Report: Starbucks Knows How You Like Your Coffee

Starbucks Knows How You Like Your Coffee

By Sarah Whitten

Starbucks fans, your favorite coffee shop has been taking notes.

Using consumer data, the coffee chain designed its new line of products to complement the habits it gleaned from its own stores. Basically, the company says it talked to its baristas about how customers ordered coffee, lattes and tea while in Starbucks locations and culled several industry reports about at-home consumption. It used that data to create K-Cups and bottled beverages to sell in grocery stores.

The company touted the new grocery line at a marketing event in Manhattan last week, where baristas shared stats as they poured samples.

For instance, some 43 percent of the tea-drinking customers skip the sugar, according to the company, which cites a 2015 report conducted by consumer research firm Mintel.
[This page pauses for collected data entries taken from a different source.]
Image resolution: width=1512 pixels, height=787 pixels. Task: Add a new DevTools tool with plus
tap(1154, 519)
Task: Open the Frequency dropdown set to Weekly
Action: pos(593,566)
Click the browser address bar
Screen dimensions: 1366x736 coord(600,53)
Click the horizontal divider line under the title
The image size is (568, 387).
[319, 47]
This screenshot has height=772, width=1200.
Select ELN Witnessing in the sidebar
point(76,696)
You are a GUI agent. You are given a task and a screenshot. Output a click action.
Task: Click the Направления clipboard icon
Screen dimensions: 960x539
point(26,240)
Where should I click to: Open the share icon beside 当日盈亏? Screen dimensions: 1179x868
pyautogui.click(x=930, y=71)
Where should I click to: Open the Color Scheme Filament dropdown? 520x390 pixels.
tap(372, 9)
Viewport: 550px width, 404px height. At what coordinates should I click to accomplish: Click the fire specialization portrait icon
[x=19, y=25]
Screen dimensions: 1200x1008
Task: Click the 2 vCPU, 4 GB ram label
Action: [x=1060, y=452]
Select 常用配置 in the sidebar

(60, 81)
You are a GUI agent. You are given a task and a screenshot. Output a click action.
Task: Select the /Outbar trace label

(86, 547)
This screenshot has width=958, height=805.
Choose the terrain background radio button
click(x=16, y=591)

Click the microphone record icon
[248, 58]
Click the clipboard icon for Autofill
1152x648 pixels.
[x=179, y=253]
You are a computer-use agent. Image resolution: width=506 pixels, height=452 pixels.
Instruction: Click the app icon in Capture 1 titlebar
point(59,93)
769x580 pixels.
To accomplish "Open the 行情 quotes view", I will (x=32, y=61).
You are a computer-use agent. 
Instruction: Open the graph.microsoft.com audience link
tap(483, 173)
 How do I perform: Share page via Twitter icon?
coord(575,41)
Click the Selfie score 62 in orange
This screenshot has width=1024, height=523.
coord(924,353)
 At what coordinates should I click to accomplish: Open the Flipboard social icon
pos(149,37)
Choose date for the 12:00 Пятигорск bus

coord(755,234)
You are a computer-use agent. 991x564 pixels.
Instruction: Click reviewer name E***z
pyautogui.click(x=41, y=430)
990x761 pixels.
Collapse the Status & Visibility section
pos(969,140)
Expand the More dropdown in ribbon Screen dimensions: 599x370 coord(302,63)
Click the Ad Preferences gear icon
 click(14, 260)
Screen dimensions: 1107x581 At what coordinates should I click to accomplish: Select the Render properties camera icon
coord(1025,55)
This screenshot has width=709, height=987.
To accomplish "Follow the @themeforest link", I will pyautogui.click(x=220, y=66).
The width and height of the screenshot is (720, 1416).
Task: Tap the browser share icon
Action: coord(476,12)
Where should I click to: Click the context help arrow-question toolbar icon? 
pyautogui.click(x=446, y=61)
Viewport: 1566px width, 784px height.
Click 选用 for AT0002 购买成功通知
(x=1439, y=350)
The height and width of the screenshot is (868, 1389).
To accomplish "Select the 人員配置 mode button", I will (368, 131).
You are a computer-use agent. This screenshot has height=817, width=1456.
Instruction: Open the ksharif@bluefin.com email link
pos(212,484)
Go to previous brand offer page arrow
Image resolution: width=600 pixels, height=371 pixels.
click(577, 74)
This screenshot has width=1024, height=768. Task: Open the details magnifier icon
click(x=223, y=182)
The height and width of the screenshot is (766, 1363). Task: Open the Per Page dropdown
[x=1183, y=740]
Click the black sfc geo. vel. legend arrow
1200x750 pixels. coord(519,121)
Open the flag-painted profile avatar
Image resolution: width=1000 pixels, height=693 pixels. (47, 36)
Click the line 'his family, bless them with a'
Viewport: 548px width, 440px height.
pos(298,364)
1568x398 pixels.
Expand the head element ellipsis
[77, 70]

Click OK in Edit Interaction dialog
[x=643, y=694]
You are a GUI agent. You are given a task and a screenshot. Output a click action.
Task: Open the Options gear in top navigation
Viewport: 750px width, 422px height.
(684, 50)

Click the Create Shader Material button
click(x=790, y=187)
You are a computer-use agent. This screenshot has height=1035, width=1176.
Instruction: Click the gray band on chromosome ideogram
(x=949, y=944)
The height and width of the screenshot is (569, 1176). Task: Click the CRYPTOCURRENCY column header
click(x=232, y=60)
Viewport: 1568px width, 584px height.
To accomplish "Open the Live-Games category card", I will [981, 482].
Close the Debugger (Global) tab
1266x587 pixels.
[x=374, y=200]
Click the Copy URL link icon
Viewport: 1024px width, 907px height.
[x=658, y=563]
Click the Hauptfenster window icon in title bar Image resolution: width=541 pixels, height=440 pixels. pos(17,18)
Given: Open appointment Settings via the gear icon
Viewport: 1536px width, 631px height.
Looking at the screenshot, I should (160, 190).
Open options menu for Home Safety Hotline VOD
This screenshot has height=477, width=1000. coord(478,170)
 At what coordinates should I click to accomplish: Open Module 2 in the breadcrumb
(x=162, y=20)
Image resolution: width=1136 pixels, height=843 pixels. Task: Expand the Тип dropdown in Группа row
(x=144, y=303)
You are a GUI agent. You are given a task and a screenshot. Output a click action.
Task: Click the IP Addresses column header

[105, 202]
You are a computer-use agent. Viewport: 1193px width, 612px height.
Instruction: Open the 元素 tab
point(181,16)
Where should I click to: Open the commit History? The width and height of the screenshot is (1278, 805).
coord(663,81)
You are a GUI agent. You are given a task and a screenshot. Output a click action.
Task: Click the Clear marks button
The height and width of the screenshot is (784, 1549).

Some 25 percent of consumers don’t add milk to their iced coffee when drinking the beverage at home, Starbucks says, citing another industry report.

To cater to those palates, Starbucks created two unsweetened ice tea K-Cups — Mango Green Iced Tea and Peachy Black Tea — and recently launched unsweetened and sweetened black iced coffee without milk or added flavors.

“It’s a way for [Starbucks] to expand a brand that’s already owning retail and bring it into consumer’s homes,” Tammy Katz, CEO and founder of Katz Marketing Solutions, told CNBC. “So, they can almost double consumption because consumers are going to want to drink it when they go to the actual Starbucks locations and now they have the freedom to drink it at home.”

Katz noted that Starbucks is tapping into a “mega trend” by offering this type of customization in its products.

The first customized items are rolling out to grocers now, and additional tailored products will land seasonally.

Starbucks’ golden goose is, perhaps, its fall-slated launch of several Pumpkin Spice flavored grocery products. The popular Pumpkin Spice Latte, which first hit stores in 2003, has driven immense foot traffic in Starbucks shops during the autumn months.

This fall, Starbucks will offer Pumpkin Spice Caffe Latte K-Cups, Instant Pumpkin Spice Latte packets, bottled Pumpkin Spice Frappuccinos and bottled Iced Espresso with pumpkin spice flavoring.

These menu enhancements and grocery store product launches are more than just providing customers with their favorite products, Katz said — it’s about getting its consumers to avoid other coffee brands while at home.

“It’s a market-share grab that will be wildly successful,” Katz said. “It will steal from Procter & Gamble and Smuckers, because they have much more power in the grocery channel…So, watch out Folgers.”

“It’s smart marketing,” Ken Harris, managing partner at Cadent Consulting Group, told CNBC. “Anytime you can get closer to what your consumer wants by your product offering and do it in a way that’s appealing to them through the uses that they will have in a particular occasion, is smart.”

He doesn’t think that Starbucks’ continued move into grocery products will detract from its coffee shop sales. Customers will continue to go to the store to buy specialty drinks that would be difficult to make at home. However, he warns that the company should take care not to overwhelm consumers with too many options.

Starbucks’ core coffee shop business on Tuesday got a thumbs up from an Evercore research note that said Starbucks is an attractive asset for investors because of its consistency of store growth, customer loyalty and demand.

“Despite being an established restaurant concept, we do not believe there is anything quite like Starbucks in the large-cap restaurant space,” Evercore said in a research statement, “[Starbucks] can grow its revenues and EPS at an annual rate of 10 percent and 17 percent, respectively, through 2020. Domestically, SBUX has laid the framework with technology and menu enhancements to enable several years of outsized growth.”